Missing metrics for some services

  • Profile mode – ensure profiles.mode: auto (default), or that the service’s profile basename is listed under profiles.mode_exact.entries.
  • Daily metrics – S3 storage metrics are published once per day. They are inherently delayed by about a day, and recently_active_only is automatically disabled for them.
  • Resource activity – some metrics only appear when the resource is actively processing data (for example, EventBridge and Bedrock publish a metric only when its value is non-zero).
  • Auto Scaling group metrics – Auto Scaling group metrics (cloudwatch.auto_scaling.*) are not published until group-metrics collection is enabled on the group (aws autoscaling enable-metrics-collection --granularity 1Minute).
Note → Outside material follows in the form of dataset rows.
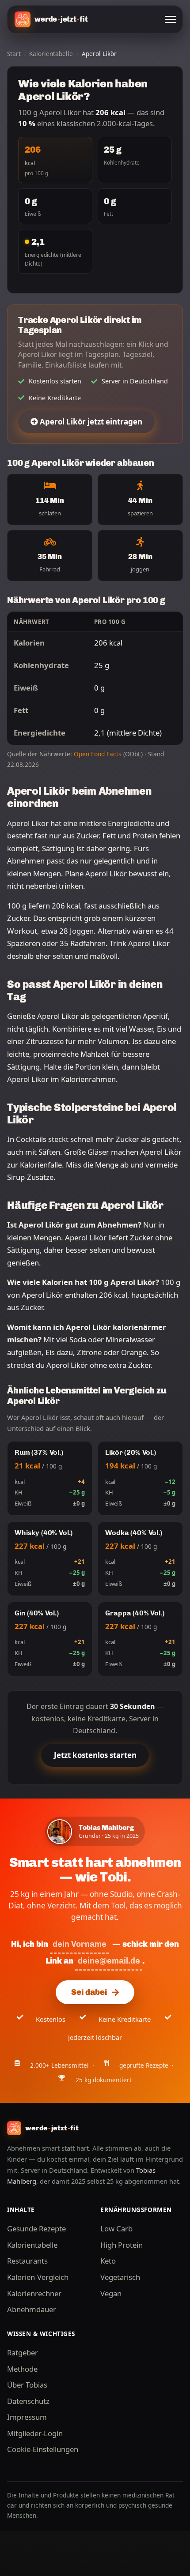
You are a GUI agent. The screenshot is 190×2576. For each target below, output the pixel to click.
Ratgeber (22, 2352)
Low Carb (116, 2228)
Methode (22, 2369)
Amazon EKS managed node groups have it enabled by default.
  • EKS control-plane metrics – EKS control-plane metrics (cloudwatch.eks.*) are published to the AWS/EKS namespace automatically, at no additional EKS charge, only for clusters running Kubernetes 1.28 or later; older clusters do not report them. These are distinct from Container Insights / the CloudWatch Observability add-on (agent-based, billed separately).

Charts have gaps or incomplete data

CloudWatch publishes metrics with a delay.

  • The collector uses query_offset (default 600 seconds), and the effective offset is at least one full metric period.
  • If charts still have gaps, increase query_offset.

Access denied or authentication errors

  • Verify the credentials selected by auth.mode are valid and not expired.
  • For assume_role, confirm the base identity is allowed to sts:AssumeRole the target role and that the role’s trust policy permits it.
  • For AWS GovCloud or China partitions, ensure every region in regions belongs to the same partition.